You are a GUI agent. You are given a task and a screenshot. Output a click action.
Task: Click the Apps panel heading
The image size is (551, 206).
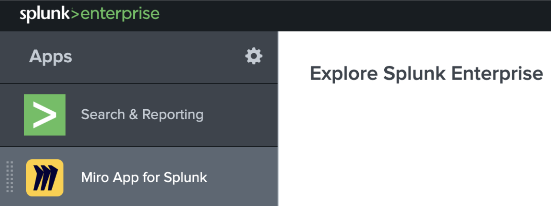[51, 57]
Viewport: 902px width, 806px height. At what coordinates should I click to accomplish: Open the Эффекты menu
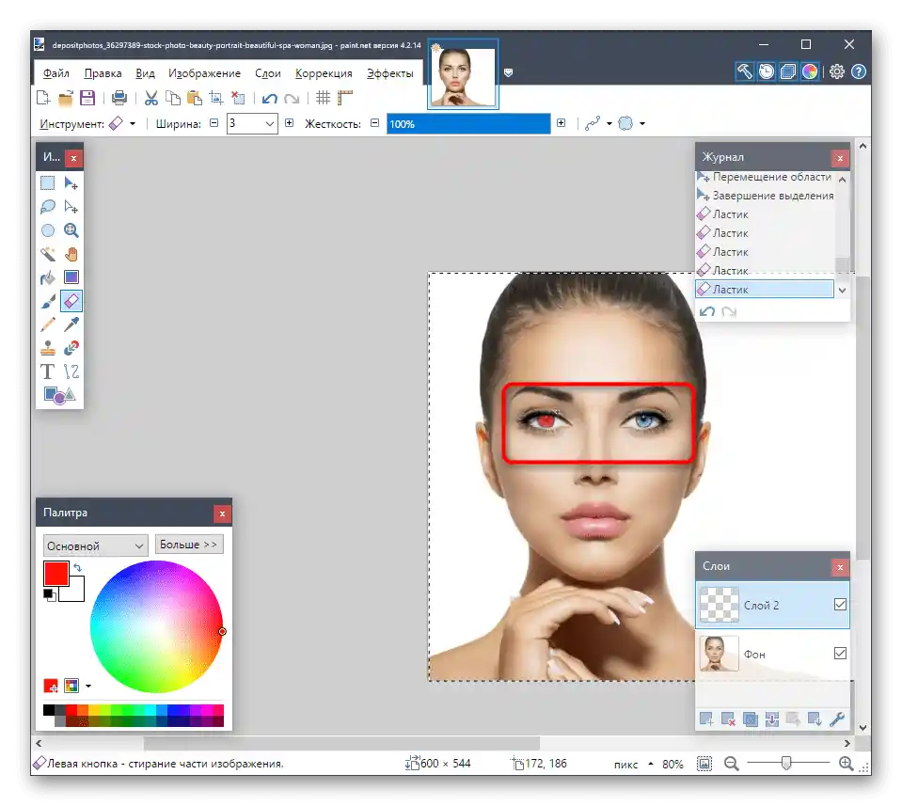pyautogui.click(x=389, y=73)
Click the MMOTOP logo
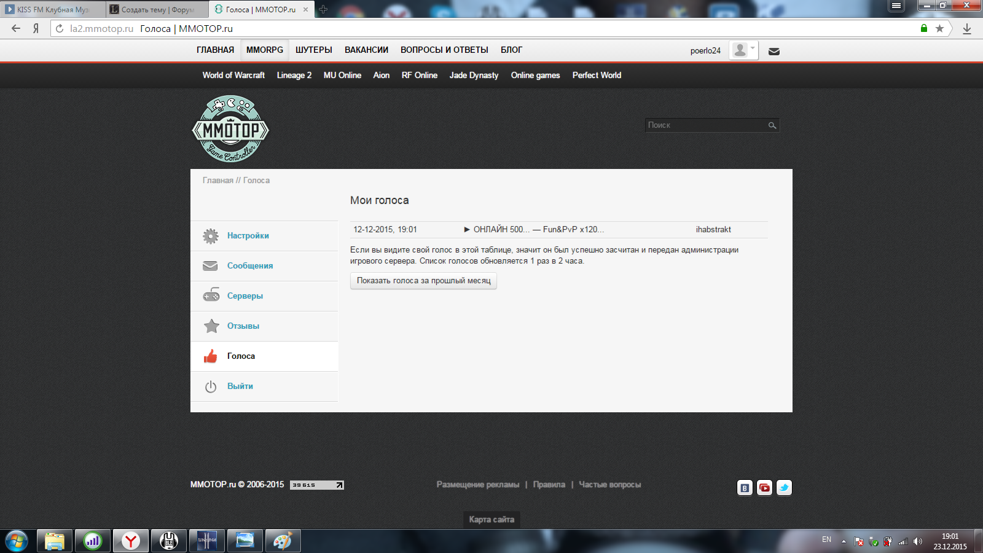983x553 pixels. 230,129
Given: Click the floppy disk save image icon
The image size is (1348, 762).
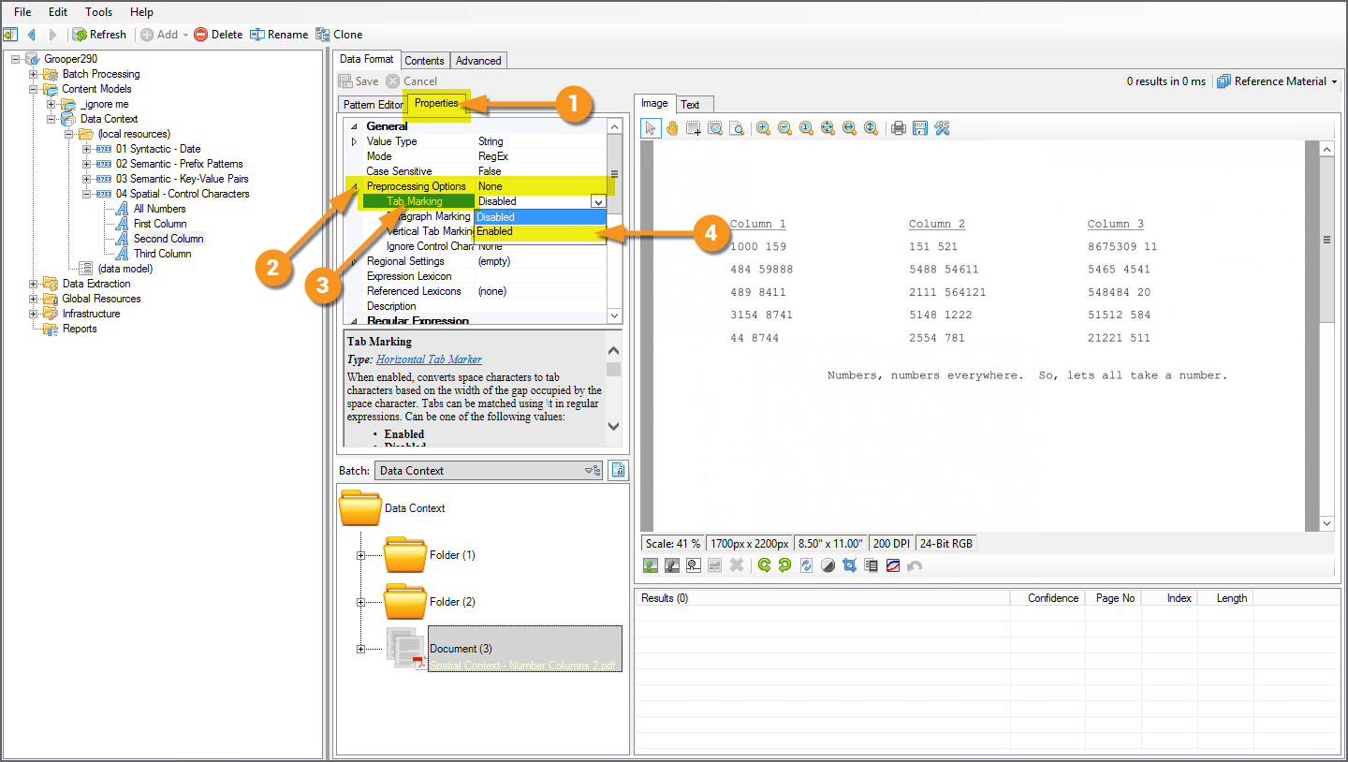Looking at the screenshot, I should point(920,128).
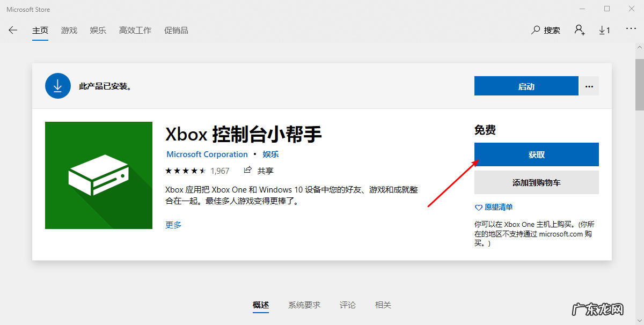Open more options next to 启动 button
The width and height of the screenshot is (644, 325).
coord(589,86)
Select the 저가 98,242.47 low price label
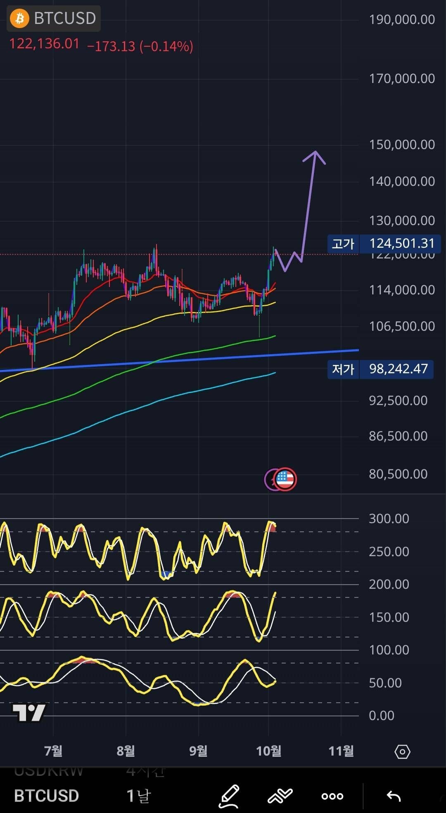 tap(380, 369)
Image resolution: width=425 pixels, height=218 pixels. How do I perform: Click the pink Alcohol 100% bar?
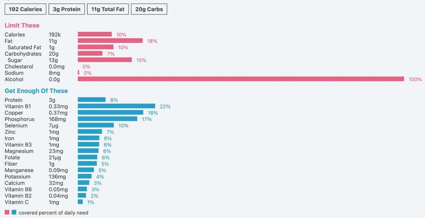241,79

.....

Convert every line of the records above into a JSON list of strings, one string per line, with blank lines skipped and the pictures left out.

Solution for this task
[
  "You are a GUI agent. You are given a task and a screenshot. Output a click action.",
  "Task: Click the Apps panel heading",
  "The image size is (551, 206).",
  "[51, 57]",
  "Viewport: 902px width, 806px height. At what coordinates should I click to accomplish: Open the Эффекты menu",
  "pyautogui.click(x=389, y=73)",
  "Click the MMOTOP logo",
  "983x553 pixels. 230,129",
  "Given: Click the floppy disk save image icon",
  "The image size is (1348, 762).",
  "Looking at the screenshot, I should point(920,128).",
  "Open more options next to 启动 button",
  "The width and height of the screenshot is (644, 325).",
  "coord(589,86)",
  "Select the 저가 98,242.47 low price label",
  " tap(380, 369)",
  "Image resolution: width=425 pixels, height=218 pixels. How do I perform: Click the pink Alcohol 100% bar?",
  "241,79"
]